For this exercise, reproduce the entries below exactly, but only from the line containing "Pick the Vara" through the line containing "Confirm with the OK button", both included.
╭─ Task data
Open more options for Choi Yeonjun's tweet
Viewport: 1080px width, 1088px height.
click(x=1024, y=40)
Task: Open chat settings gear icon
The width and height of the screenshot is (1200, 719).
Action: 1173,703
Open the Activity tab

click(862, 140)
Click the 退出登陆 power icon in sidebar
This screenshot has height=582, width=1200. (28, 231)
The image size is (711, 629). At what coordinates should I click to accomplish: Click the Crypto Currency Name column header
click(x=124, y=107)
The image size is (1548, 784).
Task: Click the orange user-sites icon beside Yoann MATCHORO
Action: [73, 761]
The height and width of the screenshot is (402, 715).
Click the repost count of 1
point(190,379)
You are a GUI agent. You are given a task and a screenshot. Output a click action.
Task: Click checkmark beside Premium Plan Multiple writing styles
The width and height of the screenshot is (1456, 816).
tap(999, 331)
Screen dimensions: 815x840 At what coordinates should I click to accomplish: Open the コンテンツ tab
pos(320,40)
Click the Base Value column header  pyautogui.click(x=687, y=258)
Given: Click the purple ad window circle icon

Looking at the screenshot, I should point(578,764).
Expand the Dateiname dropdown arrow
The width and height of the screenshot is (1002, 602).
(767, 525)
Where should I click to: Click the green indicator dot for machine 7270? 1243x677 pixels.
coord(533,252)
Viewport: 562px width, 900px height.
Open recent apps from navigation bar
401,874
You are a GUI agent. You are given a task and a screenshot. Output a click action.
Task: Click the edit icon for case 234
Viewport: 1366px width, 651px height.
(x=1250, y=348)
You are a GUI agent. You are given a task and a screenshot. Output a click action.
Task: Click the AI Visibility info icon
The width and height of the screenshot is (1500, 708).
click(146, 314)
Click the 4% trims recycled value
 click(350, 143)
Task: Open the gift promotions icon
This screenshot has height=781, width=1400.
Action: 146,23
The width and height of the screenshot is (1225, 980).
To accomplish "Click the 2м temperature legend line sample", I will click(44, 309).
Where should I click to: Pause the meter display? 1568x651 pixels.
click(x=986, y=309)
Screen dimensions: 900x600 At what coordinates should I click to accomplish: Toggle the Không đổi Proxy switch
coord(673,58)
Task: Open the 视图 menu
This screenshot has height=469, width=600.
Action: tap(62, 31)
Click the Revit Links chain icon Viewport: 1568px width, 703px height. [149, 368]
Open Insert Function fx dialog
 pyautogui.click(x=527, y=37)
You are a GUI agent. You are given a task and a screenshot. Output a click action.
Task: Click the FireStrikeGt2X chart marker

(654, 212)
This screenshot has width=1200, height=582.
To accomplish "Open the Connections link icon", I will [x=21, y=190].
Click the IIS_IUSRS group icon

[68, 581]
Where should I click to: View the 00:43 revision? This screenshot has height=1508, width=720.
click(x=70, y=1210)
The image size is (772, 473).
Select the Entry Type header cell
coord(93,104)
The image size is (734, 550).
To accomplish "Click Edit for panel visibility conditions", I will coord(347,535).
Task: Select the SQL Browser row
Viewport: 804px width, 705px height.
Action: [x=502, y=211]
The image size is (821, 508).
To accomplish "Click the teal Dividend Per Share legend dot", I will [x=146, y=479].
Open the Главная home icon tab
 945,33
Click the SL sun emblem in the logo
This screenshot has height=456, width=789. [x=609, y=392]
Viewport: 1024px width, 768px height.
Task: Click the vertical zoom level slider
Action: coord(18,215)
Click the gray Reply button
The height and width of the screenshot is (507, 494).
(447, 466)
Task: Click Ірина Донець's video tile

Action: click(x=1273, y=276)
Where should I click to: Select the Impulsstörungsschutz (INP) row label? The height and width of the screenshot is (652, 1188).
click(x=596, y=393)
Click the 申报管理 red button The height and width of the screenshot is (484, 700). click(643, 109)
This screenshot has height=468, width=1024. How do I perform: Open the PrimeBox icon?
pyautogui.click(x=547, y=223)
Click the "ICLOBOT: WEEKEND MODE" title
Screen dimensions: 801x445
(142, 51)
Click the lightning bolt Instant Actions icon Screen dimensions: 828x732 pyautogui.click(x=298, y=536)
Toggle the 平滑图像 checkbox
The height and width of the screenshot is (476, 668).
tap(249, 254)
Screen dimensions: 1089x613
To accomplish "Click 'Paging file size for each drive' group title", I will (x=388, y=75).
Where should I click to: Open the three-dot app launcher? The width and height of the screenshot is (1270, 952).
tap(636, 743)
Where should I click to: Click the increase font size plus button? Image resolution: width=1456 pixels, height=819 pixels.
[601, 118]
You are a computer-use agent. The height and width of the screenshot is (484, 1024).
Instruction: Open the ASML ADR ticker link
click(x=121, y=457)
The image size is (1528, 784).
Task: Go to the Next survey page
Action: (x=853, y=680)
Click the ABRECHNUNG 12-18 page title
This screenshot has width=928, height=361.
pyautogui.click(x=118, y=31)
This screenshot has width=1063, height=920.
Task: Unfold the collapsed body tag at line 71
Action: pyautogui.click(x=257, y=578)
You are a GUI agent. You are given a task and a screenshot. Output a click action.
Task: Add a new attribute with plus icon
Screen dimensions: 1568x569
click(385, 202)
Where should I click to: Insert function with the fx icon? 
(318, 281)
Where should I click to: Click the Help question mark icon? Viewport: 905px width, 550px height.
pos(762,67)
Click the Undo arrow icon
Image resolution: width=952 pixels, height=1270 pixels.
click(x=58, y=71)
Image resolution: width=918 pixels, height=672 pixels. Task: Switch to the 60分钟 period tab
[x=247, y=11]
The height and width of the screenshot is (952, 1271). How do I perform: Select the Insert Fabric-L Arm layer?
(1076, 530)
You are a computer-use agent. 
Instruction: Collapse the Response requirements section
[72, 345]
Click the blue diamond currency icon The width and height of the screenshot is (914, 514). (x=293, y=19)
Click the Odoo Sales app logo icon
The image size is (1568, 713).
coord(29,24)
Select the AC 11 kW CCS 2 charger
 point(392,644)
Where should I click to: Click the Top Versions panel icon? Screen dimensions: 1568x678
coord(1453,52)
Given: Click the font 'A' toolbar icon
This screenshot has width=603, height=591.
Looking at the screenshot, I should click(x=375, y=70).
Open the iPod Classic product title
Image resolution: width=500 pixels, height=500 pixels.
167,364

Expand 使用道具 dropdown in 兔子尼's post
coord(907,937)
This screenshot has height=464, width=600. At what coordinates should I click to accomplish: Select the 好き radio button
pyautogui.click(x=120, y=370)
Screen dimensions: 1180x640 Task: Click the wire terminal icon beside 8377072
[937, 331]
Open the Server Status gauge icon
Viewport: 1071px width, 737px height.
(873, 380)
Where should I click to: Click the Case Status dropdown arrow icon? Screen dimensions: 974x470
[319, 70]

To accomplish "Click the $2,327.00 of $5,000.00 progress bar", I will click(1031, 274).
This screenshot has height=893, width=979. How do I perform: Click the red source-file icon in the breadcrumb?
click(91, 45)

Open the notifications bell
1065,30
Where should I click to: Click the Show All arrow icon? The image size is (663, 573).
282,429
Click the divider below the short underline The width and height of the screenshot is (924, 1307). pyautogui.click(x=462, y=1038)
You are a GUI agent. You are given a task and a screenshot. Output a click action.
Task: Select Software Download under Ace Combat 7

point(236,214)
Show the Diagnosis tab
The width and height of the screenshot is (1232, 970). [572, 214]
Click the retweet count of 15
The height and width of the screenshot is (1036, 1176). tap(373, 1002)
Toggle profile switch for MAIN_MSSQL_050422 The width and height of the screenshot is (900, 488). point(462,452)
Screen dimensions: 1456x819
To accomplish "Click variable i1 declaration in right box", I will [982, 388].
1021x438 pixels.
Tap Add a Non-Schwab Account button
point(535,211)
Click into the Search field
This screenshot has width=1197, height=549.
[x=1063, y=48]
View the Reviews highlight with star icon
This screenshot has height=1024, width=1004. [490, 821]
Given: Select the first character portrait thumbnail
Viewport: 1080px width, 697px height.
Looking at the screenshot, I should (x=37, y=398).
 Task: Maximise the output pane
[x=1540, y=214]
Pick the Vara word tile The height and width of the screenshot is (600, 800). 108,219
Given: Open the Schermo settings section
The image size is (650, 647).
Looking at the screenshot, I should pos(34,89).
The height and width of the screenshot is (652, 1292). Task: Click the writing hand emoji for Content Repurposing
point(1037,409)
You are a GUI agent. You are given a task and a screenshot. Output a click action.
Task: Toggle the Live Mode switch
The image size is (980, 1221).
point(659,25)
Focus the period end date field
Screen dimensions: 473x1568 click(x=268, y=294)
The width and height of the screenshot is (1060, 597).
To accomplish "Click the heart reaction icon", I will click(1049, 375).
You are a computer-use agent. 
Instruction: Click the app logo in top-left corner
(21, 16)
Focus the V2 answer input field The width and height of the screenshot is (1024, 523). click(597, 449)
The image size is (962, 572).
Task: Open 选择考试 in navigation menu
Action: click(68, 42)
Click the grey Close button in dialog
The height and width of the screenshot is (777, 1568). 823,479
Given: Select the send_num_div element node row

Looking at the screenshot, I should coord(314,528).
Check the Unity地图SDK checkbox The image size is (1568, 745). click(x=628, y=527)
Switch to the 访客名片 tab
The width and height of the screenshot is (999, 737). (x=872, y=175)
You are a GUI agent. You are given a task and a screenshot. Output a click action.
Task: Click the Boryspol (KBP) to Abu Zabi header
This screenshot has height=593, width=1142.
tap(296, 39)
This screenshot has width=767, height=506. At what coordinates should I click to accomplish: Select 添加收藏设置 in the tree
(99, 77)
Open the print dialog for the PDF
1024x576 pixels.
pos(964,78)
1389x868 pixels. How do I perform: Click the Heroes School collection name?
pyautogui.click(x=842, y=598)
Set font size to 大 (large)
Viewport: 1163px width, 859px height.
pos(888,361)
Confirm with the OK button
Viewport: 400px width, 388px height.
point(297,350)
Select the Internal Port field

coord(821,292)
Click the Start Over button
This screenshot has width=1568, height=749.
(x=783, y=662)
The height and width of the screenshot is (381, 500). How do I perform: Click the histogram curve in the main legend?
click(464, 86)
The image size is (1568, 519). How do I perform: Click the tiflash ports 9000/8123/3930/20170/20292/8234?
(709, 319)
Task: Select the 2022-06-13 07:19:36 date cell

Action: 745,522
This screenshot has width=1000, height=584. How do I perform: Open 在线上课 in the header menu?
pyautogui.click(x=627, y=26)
╰─
# [Final answer]
Pick the Vara word tile The height and width of the screenshot is (600, 800). 108,219
Given: Open the Schermo settings section
The image size is (650, 647).
Looking at the screenshot, I should pos(34,89).
The height and width of the screenshot is (652, 1292). Task: Click the writing hand emoji for Content Repurposing
point(1037,409)
You are a GUI agent. You are given a task and a screenshot. Output a click action.
Task: Toggle the Live Mode switch
The image size is (980, 1221).
point(659,25)
Focus the period end date field
Screen dimensions: 473x1568 click(x=268, y=294)
The width and height of the screenshot is (1060, 597).
To accomplish "Click the heart reaction icon", I will click(1049, 375).
You are a computer-use agent. 
Instruction: Click the app logo in top-left corner
(21, 16)
Focus the V2 answer input field The width and height of the screenshot is (1024, 523). click(597, 449)
The image size is (962, 572).
Task: Open 选择考试 in navigation menu
Action: click(68, 42)
Click the grey Close button in dialog
The height and width of the screenshot is (777, 1568). 823,479
Given: Select the send_num_div element node row

Looking at the screenshot, I should coord(314,528).
Check the Unity地图SDK checkbox The image size is (1568, 745). click(x=628, y=527)
Switch to the 访客名片 tab
The width and height of the screenshot is (999, 737). (x=872, y=175)
You are a GUI agent. You are given a task and a screenshot. Output a click action.
Task: Click the Boryspol (KBP) to Abu Zabi header
This screenshot has height=593, width=1142.
tap(296, 39)
This screenshot has width=767, height=506. At what coordinates should I click to accomplish: Select 添加收藏设置 in the tree
(99, 77)
Open the print dialog for the PDF
1024x576 pixels.
pos(964,78)
1389x868 pixels. How do I perform: Click the Heroes School collection name?
pyautogui.click(x=842, y=598)
Set font size to 大 (large)
Viewport: 1163px width, 859px height.
pos(888,361)
Confirm with the OK button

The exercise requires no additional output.